Kutipan Teks ▸
Sidekick

Urip mung mampir ngejus

Beberapa hari lalu saya melihat pemandangan kesehariaan itu. Ribuan orang turun dari kereta, berebut tempat menapaki tangga. Di stasiun itu, Tanah Abang namanya, tak ada sebuah kehidupan personal. Semua terangkum dalam kecepatan derap kaki, mata yang menoleh pada jam tangan, merelasikannya dengan jam masuk kantor. Saya menyaksikannya, dalam tatapan nanar seorang pecundang yang kalah. Tepatnya, kalah oleh keraguan menjadi anonim.
Ya anonim. Saya terlalu takut menjadi anonim. Dua hari lalu, saya mengantar rekan saya melamar kerja di sebuah perusahaan media. Sambil menunggu, saya mengamati perilaku pegawai yang datang. Pintu dibuka, ucapan selamat pagi pada security, adegan selanjutnya sudah pasti menempelkan barcode pada mesin pengabsen. Kita menjadi satuan barcode. Menjadi anonim.
Kita mengutuk itu. “Aku pulang pagi Mas, sampai jam setengah dua malam kadang,” tutur seorang adik kelas saya. Ia berkantor di perusahaan tempat teman saya mendaftar menjadi pegawai. Ia yang dulunya begitu ceria, kini matanya sayu, mukanya merah tanda kurang tidur. Ketika atasannya datang, ia segera pamit karena sudah telat. Saya tak melihat dirinya yang dulu, begitu kuyu, ia menjadi anonim yang sama sekali tak saya kenali.
Kita sadar kita mengutuk itu, tapi kita tak pernah sadar mengapa kita melakukannya. Dalam tulisan terbarunya, Agustinus mencoba menjawab itu dengan pergi ke Titik Nol, menarik. Titik Nol mungkin bukan sekadar area geografis. Ia adalah sebuah pertanyaan sederhana dengan dua penyangga, “Kita sedang apa? Dan untuk apa kita melakukannya?”.
Sebagian dari kita memilih menjadi anonim tersebut. Saya melakukannya selama beberapa minggu terakhir. Merasakannya, mengutuknya dan berusaha memendamnya. Tapi masih ada titik kecil kesadaran yang membuat saya merasa, tiap orang tak berhak menjadi anonim. Menjadi barisan barcode, menjadi satu dari ribuan orang di stasiun, menjadi begitu takut bahkan pada rasa takut itu sendiri.

Data yang Diberikan ▸
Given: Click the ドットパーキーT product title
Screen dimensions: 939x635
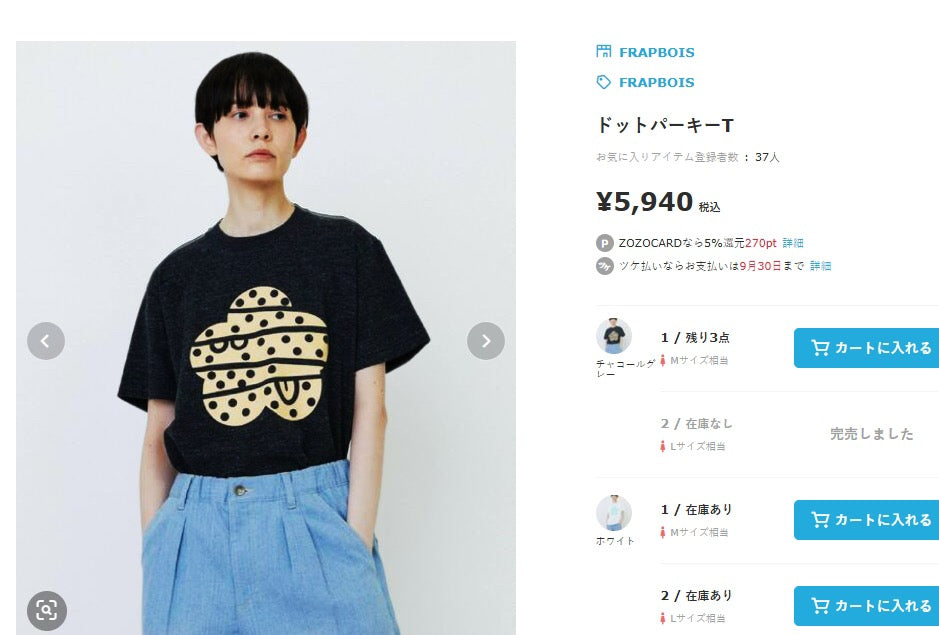Looking at the screenshot, I should pos(665,125).
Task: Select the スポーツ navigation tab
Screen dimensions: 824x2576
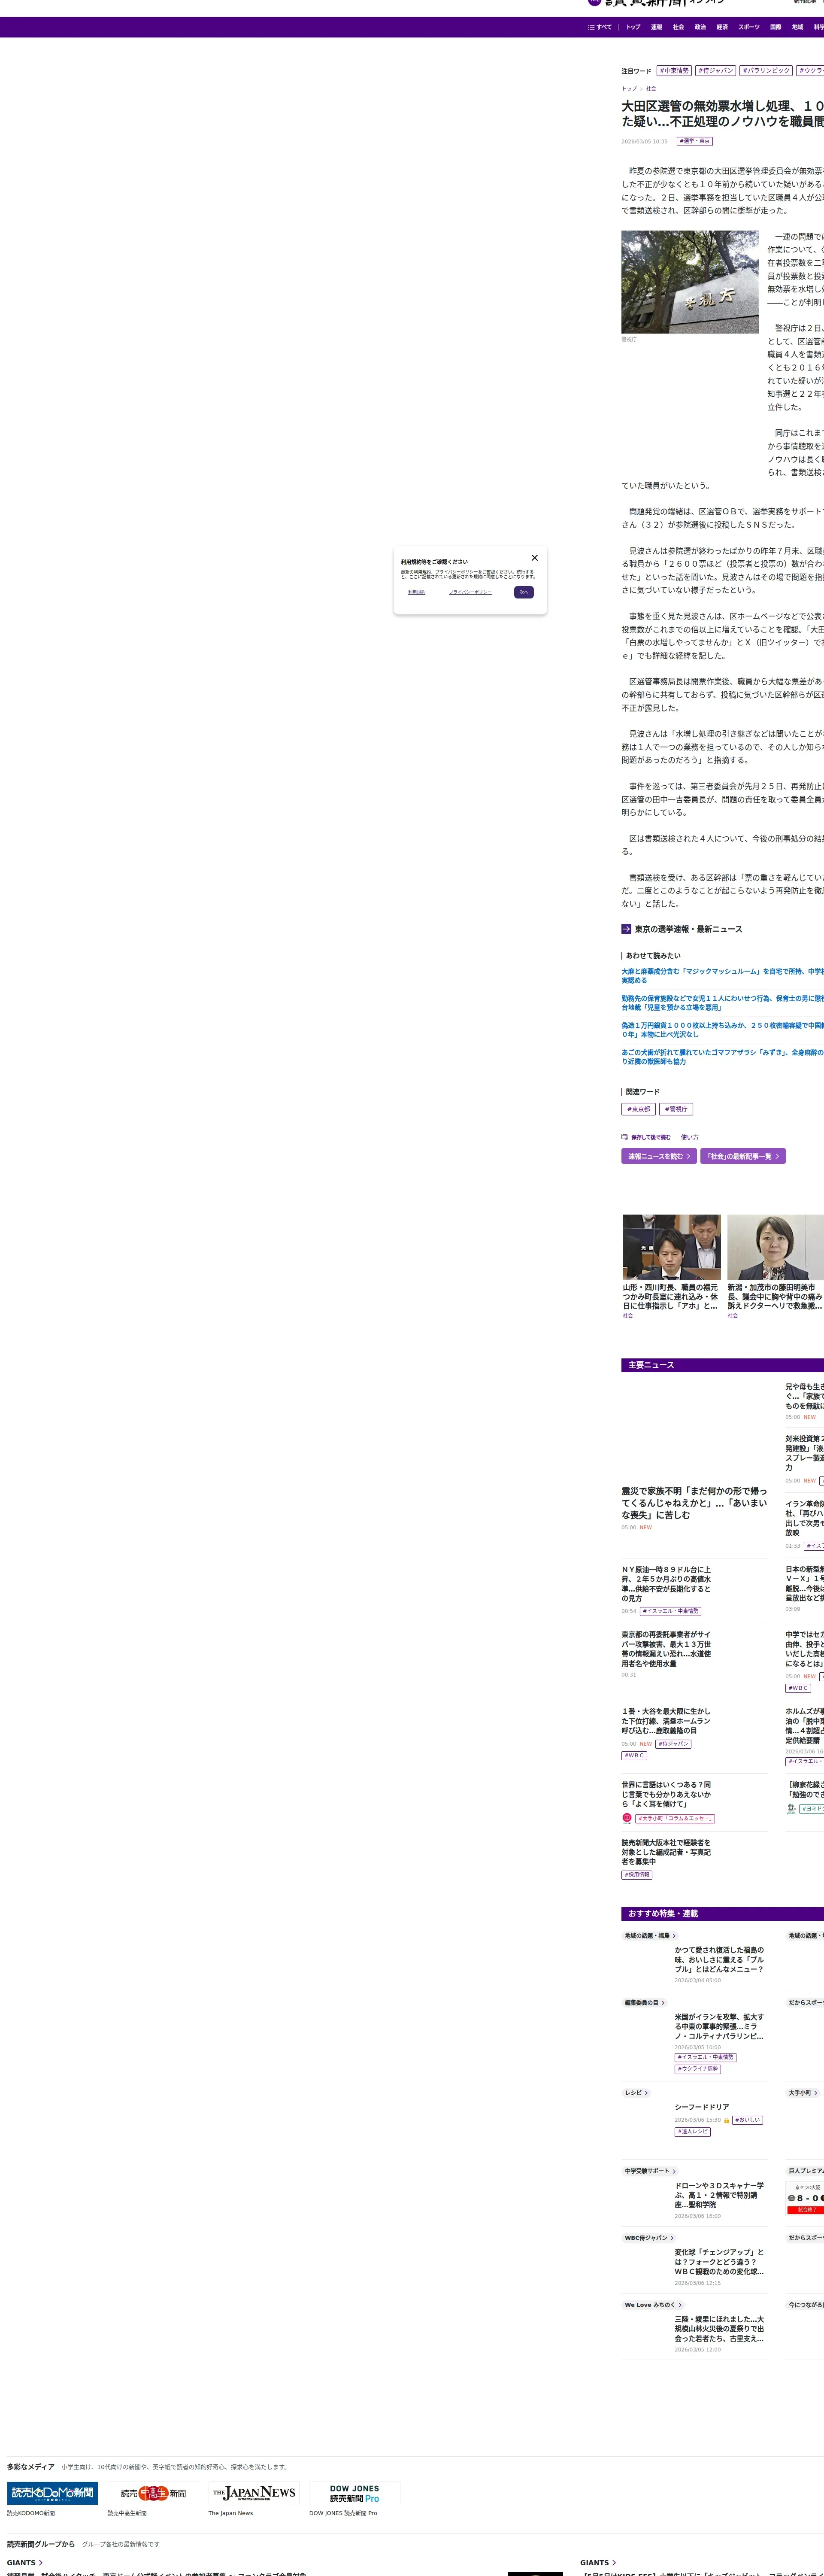Action: [749, 27]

Persyaratan ▸
[A] Terjemahkan kalimat "Ribuan orang turun dari kereta, berebut tempat menapaki tangga." dari kutipan teks ke dalam bahasa Inggris.
[B] Sebutkan secara berurutan semua tindakan pegawai yang datang ke perusahaan media menurut kutipan teks.
[C] Menurut kutipan teks, mengapa adik kelas yang bekerja di perusahaan media itu segera pamit ketika atasannya datang?

Hasil Tugas ▸
[A] Thousands of people get off the train, jostling for a place on the stairs.

[B]
1. Membuka pintu.
2. Mengucapkan selamat pagi kepada security.
3. Menempelkan barcode pada mesin pengabsen.

[C] Ia segera pamit karena sudah telat.